Mountain Building Part II: the Taconic Mountains

Figure 1.5: The Grenville Mountains gradually eroded over millions of years, depositing sediments on either side of the range, becoming layered with carbonate rocks that were forming in the proto-Atlantic Ocean along the margin of the continent. Figure by J. Houghton.

The continental margin of North America was broad and flat as the Grenville Mountains were wearing down. Sea level at this time, the Cambrian period, was very high worldwide, and warm, shallow seas covered most of the Northeast. The Iapetus Ocean continued to widen during this time. Sediments from the eroding Grenville Mountains were still being deposited on the shoreline to the east, though in far lesser amounts (Figure 1.5). In the Northeast, near the end of the Cambrian, sand deposits were gradually replaced by carbonates in the Iapetus Ocean. Carbonates were widely deposited on a broad flat shelf along the margin of North America.  

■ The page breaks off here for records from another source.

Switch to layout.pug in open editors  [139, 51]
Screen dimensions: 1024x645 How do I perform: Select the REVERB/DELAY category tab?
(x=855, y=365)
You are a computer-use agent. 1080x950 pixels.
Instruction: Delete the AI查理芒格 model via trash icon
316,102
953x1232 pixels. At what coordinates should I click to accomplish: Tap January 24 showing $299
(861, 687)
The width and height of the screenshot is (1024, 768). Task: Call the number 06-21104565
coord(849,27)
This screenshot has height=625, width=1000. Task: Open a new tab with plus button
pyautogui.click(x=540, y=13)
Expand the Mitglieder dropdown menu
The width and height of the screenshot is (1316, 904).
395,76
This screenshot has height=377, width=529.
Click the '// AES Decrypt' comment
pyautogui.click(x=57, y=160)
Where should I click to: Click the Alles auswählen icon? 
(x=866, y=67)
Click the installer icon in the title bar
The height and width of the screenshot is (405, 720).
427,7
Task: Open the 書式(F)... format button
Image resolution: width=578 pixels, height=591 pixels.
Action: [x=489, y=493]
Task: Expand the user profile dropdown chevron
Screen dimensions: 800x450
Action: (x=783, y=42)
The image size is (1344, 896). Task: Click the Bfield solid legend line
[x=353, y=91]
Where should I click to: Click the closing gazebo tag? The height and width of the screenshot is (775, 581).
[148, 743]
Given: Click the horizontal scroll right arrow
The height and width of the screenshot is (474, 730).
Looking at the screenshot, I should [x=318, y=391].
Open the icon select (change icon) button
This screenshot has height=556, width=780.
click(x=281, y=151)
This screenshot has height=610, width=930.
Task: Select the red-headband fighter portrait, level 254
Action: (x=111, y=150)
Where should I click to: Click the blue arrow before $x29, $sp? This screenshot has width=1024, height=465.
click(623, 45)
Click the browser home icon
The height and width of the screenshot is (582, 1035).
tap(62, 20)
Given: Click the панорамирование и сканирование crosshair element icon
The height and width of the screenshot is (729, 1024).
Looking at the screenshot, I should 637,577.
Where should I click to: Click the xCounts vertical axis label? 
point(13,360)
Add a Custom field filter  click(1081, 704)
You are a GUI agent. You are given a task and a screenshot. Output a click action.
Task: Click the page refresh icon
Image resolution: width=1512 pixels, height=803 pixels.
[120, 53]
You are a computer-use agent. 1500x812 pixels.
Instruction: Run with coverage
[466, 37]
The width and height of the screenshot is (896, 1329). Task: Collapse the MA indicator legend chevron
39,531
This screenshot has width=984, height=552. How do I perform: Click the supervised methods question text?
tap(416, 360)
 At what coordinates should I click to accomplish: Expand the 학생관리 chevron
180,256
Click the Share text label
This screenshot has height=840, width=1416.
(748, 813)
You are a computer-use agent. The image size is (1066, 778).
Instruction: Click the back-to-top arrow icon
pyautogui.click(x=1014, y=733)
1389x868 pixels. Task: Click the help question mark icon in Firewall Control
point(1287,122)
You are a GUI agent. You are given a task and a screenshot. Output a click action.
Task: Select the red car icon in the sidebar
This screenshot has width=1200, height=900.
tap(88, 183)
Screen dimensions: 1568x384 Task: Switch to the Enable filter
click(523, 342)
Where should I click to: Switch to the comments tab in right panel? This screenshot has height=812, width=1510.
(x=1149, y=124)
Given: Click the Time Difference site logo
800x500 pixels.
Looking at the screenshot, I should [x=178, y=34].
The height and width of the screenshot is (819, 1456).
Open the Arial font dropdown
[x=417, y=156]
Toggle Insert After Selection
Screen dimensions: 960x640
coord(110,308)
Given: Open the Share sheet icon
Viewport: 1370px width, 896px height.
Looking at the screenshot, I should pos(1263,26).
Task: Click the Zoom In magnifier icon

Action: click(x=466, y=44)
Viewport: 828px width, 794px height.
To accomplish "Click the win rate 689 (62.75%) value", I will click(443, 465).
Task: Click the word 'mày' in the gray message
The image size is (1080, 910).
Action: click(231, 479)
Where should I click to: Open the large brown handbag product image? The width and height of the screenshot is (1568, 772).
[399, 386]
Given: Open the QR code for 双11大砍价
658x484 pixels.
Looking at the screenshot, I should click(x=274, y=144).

Figure 1.6: Ordovician: 458 million years ago. Shaded areas represent land that was above water.

Sometime during the middle of the Ordovician period, about 470 million years ago, the Iapetus Ocean began to close as two plates came together. The plate carrying Baltica (proto-Europe) approached the North American plate from the southeast (Figure 1.6). Though Baltica did not collide with North America until several million years later, the convergence of the two plates created a whole new look for the eastern margin of North America. As the continents approached one another, the oceanic crust in the middle was forced under the Baltica plate. The friction and melting of the crust form the intense pressure of the colliding plates created a string of volcanic islands along the area where the plates converged (know as the subduction zone). 

Figure 1.7: Volcanic islands formed where the plates were forced together as the Iapetus Ocean closed. The compression crumpled the crust to form the Taconic Mountains and a shallow inland sea. Figure by J. Houghton.

The carbonates that had been deposited in the Iapetus Ocean were squeezed and pushed ahead of the volcanic islands up onto the margin of the continent along with deeper water silts, sands and clays (Figure 1.7). These volcanic remnants may be found in a thin band of rocks in northernmost Vermont that extend through northern New Hampshire, and up the western and northern-most section of Maine. 

As the Iapetus Ocean closed, folding, thrust-faulting, uplift, and intrusion occurred along the margin of the continent from the intense pressure of the colliding plates, causing another mountain chain to from in the place of the worn-away Grenville Mountains. This mountain-building event is called the Taconic Orogeny

Figure 1.8: The Queenston Delta formed as sediments eroded from the Taconic Highlands and were transported downward by streams, forming the characteristic wedge-shaped delta deposits. Figure by J. Houghton.

The compression induced by the collision of the two plates, caused a downwarp in the crust to the west of the Taconic Mountains. This sagging crust became a basin filled with a broad, shallow inland ocean and sediments from the eroding Taconic Mountains. As sediment was eroded from the western side of the Taconic Mountains, the Queenston Delta deposits formed a wedge of sediments spreading away from the Taconics through New York and Pennsylvania (Figure 1.8). Some of the delta sediments settled in the shallow inland sea, gradually filling the basin. Sediments were also being eroded and deposited east of the Taconics into the trench formed where the plates converged. Eventually, the Taconic Mountains eroded away to only the inner core, as had the Grenville Mountains previously.

The Taconic Mountains that we see today in eastern New York are not the ancestral Taconic Mountains. Further compression of the crust during the Taconic and Acadian mountain-building events thrust huge slabs of the ancestral Taconic Mountains westward from Vermont and Massachusetts. Thus older, more resistant rocks from the Taconics ended up on top of younger sedimentary rocks from the inland ocean. This is unusual in geology; usually the oldest sediments are on the bottom. The resistant blocks form the ancestral Taconic Mountains weathered much more slowly than surrounding rocks, eventually forming the Taconic Mountains of today.  

Figure 1.9: Taconic Mountain Building:

  • Baltica approaches North America after breaking away earlier.
  • Volcanic islands form over subduction trench.
  • Volcanic islands collide with North America, form Taconics.
  • Inland sea forms to the west of Taconics.
  • Taconic Mountains erode.
  • Queenston Delta deposited west of Taconics.